Talking Heads (2019), dir. Haidar Jehad

 

 

By Lizzy Vartanian-Collier

 

Founded by four Iraqi film enthusiasts – Ahmed Habib, Roisin Tapponi, Shahnaz Dulaimy and Israa Alkamali – the festival is a community-driven platform dedicated to supporting films from and about Iraq. The festival aims to empower directors, actors, screenwriters, producers, designers, sound artists and other creatives to tell their stories.

The festival opens with Mohammed Al-Daradji’s documentary War, Love, God & Madness (2008), a film that highlights the difficulty of making films in Iraq, the grassroots nature of the Iraqi film industry and how film teams in warzones overcome violent creative oppression in order to make their films. Other feature films include Oday Rasheed’s Qarantina (2010), Samir’s Baghdad in my Shadow (2019) and Kasim Abid’s Mirrors of Diaspora (2018). The festival also includes two shorts programmes – Tracking Iraq: New Wave Cinema and Gender Utopia: Contemporary Feminisms in Iraqi Cinema – which explore life within Iraq from the vantage points of its diverse communities, as well as the outspoken voices of Iraqi women. We spoke to Israa Alkamali, Roisin Tapponi and Shahnaz Dulaimy to learn more about the festival.

────────

** GIVEN PROBLEM 1 **
Please recast the paragraph beginning "The festival opens with" from the article on the Iraqi film festival as a short bulleted list that keeps its main facts.
** GIVEN PROBLEM 2 **
Write the next part of the article on the Iraqi film festival, picking up after its final sentence.

────────

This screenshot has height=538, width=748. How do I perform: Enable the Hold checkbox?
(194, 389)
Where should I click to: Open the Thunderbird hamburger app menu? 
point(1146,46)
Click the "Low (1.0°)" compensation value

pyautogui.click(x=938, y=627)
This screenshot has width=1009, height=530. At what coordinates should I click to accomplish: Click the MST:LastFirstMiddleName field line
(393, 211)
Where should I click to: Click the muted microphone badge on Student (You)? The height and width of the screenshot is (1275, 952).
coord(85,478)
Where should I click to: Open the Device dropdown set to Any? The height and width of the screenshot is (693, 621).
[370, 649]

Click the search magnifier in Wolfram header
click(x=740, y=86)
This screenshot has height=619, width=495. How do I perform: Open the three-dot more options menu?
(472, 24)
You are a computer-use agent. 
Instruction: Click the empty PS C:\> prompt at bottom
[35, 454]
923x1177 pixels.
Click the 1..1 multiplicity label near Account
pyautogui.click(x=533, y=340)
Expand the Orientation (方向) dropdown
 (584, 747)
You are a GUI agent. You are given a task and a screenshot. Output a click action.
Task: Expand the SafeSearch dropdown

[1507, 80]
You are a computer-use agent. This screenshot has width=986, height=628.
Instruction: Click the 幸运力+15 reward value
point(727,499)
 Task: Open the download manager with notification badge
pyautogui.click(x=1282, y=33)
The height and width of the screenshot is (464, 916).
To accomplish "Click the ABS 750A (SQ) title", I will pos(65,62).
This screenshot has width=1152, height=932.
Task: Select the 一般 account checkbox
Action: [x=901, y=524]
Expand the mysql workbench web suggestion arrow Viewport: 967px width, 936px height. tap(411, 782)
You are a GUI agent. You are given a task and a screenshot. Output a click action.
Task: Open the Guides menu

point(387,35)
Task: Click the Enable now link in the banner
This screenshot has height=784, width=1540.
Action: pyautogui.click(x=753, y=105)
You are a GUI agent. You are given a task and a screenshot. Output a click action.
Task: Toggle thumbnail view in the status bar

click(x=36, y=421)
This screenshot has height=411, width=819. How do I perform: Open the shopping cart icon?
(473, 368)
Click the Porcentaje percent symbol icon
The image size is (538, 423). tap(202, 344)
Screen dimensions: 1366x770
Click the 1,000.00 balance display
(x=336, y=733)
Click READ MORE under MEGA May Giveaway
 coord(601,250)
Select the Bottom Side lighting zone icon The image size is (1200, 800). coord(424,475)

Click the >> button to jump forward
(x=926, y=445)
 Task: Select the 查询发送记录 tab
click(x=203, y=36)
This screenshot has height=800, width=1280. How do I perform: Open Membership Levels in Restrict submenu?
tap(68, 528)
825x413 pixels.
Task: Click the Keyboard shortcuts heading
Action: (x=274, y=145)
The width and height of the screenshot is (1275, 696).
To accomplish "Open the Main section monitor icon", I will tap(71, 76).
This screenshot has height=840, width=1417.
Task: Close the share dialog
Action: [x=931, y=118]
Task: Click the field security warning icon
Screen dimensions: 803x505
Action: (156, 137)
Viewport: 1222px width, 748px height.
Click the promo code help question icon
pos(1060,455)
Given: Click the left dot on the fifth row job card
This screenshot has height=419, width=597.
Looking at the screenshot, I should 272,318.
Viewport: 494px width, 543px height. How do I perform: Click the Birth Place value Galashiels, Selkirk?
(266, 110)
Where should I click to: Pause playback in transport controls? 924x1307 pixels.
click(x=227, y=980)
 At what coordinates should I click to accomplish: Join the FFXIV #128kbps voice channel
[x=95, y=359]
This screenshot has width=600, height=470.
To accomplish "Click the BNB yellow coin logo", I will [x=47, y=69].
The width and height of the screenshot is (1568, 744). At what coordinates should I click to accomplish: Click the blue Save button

────────

** RESPONSE 1 **
- Opening film: Mohammed Al-Daradji's documentary War, Love, God & Madness (2008). It shows how hard filmmaking is in Iraq, the grassroots nature of the Iraqi film industry, and how film teams in warzones overcome violent creative oppression.
- Other features: Oday Rasheed's Qarantina (2010), Samir's Baghdad in my Shadow (2019) and Kasim Abid's Mirrors of Diaspora (2018).
- Two shorts programs: Tracking Iraq: New Wave Cinema and Gender Utopia: Contemporary Feminisms in Iraqi Cinema. They explore life within Iraq from the viewpoints of its diverse communities and present the outspoken voices of Iraqi women.
- The writer spoke with Israa Alkamali, Roisin Tapponi and Shahnaz Dulaimy to learn more about the festival.

** RESPONSE 2 **
 

Sabyea (2019), dir. Dhyaa Joda

 

How did the festival come about?

 

IA: It started with a call from Ahmed Habib, one of the four people working on the festival, back in March. Ahmed and I got together and started throwing all kinds of big ideas with no experience in film curating or directing a festival, but our love for Iraq and films kept us going. Soon Shahnaz and Roisin joined the team, both who have a lot of experience in the industry from making films to curating them. I cannot think of a better team than this one, our drive to make this happen continues to inspire me. We all know how many Iraqi filmmakers and storytellers in general deserve more representation, we also know that there is a huge appetite for this among Iraqis back in the homeland and in the diaspora.

We also know that if we can show the world what Iraqis can do with the support they can get, maybe more attention can be given to this currently struggling industry. Making this happen, especially now with the ongoing October Revolution, is so important to us. The revolution proved the resilience of Iraqis and the creative power people hold despite the realities they live in.

 

How did you choose the films featured?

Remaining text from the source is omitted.